**EXERCISE OBJECTIVE**
Copy out every line of the listing in which "gear" appears.
======== TASK INPUTS ========
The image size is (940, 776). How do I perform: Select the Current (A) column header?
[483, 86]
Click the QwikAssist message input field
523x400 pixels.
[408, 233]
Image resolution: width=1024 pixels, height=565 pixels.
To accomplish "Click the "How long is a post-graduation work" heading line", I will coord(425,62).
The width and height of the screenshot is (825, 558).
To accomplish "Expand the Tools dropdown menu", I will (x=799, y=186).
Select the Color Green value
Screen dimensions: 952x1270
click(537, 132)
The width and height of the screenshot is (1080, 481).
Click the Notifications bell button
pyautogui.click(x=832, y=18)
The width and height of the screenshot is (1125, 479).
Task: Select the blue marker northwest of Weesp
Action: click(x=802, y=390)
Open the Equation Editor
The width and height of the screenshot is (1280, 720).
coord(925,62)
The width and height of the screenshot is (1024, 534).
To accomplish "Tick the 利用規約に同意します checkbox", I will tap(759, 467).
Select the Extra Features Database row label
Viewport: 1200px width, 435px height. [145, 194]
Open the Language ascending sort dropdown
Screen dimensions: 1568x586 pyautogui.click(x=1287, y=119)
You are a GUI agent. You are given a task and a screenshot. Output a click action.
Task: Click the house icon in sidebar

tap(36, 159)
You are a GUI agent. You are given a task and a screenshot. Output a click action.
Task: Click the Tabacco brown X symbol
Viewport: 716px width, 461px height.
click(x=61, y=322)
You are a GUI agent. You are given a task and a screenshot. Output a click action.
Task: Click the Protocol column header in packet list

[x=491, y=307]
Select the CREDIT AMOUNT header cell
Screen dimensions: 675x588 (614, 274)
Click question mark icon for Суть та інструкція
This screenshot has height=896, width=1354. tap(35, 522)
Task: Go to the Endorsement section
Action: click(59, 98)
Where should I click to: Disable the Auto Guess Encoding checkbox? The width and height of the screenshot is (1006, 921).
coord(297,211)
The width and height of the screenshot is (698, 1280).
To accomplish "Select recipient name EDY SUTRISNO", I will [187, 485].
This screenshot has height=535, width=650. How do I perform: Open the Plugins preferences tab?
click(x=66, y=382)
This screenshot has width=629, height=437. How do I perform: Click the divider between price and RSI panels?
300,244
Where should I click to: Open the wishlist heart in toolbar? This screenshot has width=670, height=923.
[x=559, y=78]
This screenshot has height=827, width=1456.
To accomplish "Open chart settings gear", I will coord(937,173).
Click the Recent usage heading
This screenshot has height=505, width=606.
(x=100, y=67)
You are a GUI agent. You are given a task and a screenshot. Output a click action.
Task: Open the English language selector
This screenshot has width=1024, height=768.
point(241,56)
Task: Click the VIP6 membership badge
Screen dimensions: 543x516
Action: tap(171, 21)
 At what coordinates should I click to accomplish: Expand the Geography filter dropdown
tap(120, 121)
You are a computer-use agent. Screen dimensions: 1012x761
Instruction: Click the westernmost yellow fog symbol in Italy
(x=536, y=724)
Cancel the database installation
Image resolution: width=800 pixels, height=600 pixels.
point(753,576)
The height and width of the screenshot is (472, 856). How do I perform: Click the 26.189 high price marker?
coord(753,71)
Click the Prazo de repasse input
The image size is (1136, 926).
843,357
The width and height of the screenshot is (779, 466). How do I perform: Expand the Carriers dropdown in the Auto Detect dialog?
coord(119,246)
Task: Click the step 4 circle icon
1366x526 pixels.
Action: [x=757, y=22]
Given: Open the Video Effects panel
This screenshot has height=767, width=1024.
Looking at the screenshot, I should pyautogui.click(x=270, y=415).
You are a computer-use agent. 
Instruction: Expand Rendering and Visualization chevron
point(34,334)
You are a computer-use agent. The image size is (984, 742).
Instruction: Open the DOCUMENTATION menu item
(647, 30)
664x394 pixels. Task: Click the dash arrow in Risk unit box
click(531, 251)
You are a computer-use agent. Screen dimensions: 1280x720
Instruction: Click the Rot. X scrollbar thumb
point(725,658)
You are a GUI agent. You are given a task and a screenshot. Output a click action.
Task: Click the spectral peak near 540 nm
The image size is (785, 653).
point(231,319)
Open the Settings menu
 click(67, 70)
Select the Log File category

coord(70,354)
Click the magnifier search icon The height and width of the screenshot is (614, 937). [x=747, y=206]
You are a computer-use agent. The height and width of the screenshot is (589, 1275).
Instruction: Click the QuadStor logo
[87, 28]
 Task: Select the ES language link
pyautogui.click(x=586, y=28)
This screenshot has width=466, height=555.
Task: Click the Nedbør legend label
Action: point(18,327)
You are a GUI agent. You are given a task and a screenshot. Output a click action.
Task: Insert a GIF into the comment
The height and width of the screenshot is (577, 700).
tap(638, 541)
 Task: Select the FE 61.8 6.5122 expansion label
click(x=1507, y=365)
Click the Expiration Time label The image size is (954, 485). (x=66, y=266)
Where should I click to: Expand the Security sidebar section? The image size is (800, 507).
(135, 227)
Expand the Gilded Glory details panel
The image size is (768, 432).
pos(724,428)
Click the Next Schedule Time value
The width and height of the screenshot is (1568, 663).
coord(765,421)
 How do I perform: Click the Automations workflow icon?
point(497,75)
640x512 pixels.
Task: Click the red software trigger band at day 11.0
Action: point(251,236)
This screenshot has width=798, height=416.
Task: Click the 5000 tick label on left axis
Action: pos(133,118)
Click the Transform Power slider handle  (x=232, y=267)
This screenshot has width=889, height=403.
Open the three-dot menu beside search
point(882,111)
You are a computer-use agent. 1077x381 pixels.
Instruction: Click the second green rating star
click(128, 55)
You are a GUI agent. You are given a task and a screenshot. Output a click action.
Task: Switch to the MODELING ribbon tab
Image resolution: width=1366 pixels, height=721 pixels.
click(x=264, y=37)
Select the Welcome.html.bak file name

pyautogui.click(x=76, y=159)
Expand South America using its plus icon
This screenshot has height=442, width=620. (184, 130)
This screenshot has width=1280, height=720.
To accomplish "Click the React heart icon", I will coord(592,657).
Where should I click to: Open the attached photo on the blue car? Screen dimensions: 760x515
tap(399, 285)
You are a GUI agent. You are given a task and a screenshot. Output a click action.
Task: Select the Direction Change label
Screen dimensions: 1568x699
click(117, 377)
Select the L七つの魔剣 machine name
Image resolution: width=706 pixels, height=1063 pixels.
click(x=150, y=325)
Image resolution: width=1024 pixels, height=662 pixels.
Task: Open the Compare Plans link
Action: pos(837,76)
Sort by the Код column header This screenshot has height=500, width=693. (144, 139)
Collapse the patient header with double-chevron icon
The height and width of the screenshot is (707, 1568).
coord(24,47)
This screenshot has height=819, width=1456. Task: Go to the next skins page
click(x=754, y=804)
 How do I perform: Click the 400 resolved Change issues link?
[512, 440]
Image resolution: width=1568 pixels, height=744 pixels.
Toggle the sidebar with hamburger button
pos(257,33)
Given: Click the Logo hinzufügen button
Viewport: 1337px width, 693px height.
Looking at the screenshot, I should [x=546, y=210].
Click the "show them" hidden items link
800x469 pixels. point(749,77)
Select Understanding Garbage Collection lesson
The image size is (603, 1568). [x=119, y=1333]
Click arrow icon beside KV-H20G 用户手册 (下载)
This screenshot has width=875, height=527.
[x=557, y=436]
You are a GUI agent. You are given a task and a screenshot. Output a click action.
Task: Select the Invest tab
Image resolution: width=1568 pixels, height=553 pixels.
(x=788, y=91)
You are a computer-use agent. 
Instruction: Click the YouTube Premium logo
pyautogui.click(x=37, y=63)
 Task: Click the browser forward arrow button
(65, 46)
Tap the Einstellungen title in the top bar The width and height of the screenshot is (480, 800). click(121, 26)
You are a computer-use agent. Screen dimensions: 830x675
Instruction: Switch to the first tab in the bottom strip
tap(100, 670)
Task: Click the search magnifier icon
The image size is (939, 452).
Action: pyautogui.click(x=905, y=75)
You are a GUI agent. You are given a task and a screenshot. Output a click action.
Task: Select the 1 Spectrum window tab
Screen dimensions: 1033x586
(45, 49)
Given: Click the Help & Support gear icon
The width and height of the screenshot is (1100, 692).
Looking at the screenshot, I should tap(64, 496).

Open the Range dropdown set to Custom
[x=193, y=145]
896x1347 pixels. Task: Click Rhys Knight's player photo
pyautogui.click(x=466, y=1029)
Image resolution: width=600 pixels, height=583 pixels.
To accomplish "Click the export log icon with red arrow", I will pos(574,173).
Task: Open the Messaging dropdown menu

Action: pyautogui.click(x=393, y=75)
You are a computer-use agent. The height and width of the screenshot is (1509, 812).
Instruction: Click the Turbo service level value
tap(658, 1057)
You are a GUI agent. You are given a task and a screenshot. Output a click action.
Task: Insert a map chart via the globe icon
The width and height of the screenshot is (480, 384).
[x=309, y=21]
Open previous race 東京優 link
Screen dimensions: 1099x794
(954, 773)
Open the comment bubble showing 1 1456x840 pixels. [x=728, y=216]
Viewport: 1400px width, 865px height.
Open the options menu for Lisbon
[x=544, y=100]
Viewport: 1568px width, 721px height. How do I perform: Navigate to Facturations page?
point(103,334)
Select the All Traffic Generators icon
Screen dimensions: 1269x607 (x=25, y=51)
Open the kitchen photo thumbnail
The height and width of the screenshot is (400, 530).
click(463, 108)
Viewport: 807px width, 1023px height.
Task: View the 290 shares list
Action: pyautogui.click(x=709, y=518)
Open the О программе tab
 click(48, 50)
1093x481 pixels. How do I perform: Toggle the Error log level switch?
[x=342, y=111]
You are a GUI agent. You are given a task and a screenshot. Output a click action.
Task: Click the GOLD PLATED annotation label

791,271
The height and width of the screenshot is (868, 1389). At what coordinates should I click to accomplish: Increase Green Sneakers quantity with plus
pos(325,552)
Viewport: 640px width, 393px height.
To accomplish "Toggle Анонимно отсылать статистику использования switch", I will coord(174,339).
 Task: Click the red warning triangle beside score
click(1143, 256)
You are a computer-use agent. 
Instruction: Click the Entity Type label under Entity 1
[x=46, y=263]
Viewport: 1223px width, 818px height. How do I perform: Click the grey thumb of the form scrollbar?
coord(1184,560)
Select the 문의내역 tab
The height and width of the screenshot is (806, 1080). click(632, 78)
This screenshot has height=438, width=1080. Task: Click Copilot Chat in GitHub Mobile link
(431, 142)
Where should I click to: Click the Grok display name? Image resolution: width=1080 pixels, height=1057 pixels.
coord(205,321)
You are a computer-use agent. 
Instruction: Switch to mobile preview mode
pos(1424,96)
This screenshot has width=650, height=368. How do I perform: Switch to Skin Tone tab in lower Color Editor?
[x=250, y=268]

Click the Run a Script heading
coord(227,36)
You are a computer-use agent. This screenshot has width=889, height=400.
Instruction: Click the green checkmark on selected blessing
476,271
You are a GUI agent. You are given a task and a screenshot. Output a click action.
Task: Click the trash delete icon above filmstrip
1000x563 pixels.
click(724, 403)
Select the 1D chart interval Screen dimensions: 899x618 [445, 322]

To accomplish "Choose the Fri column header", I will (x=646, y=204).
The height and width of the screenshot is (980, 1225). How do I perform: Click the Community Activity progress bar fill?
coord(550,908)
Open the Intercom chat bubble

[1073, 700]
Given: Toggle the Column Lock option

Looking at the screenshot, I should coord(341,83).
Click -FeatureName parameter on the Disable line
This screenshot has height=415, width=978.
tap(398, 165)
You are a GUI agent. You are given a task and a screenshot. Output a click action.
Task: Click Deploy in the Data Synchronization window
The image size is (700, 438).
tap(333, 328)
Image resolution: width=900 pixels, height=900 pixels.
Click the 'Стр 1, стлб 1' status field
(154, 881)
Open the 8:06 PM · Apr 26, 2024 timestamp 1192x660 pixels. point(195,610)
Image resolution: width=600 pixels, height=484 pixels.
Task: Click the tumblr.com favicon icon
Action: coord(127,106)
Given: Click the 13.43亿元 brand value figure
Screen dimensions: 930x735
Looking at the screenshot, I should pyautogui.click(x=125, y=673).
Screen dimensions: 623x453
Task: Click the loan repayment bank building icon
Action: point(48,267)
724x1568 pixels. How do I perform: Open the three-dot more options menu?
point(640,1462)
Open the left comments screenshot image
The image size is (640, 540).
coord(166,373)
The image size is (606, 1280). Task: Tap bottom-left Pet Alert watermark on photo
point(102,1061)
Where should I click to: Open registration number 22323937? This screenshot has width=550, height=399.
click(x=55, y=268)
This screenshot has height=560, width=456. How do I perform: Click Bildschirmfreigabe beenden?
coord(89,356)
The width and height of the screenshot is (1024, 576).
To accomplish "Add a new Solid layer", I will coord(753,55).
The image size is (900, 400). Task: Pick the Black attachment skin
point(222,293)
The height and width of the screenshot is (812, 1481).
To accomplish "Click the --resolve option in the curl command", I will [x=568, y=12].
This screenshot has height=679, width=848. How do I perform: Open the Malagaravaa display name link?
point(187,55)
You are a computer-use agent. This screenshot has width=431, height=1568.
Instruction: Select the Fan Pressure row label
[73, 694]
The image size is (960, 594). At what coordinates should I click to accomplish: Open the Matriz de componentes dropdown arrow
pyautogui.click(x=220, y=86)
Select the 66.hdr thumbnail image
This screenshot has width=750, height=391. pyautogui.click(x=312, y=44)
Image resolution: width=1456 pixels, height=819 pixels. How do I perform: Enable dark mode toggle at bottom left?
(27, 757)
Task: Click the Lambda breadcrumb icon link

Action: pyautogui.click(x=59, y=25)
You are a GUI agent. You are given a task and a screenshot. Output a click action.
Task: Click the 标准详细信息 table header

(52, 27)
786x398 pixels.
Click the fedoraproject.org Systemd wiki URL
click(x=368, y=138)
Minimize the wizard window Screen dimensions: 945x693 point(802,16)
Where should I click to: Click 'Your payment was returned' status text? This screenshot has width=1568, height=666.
========
**SOLUTION TO THE EXERCISE**
To accomplish "Open chart settings gear", I will coord(937,173).
Given: Click the Help & Support gear icon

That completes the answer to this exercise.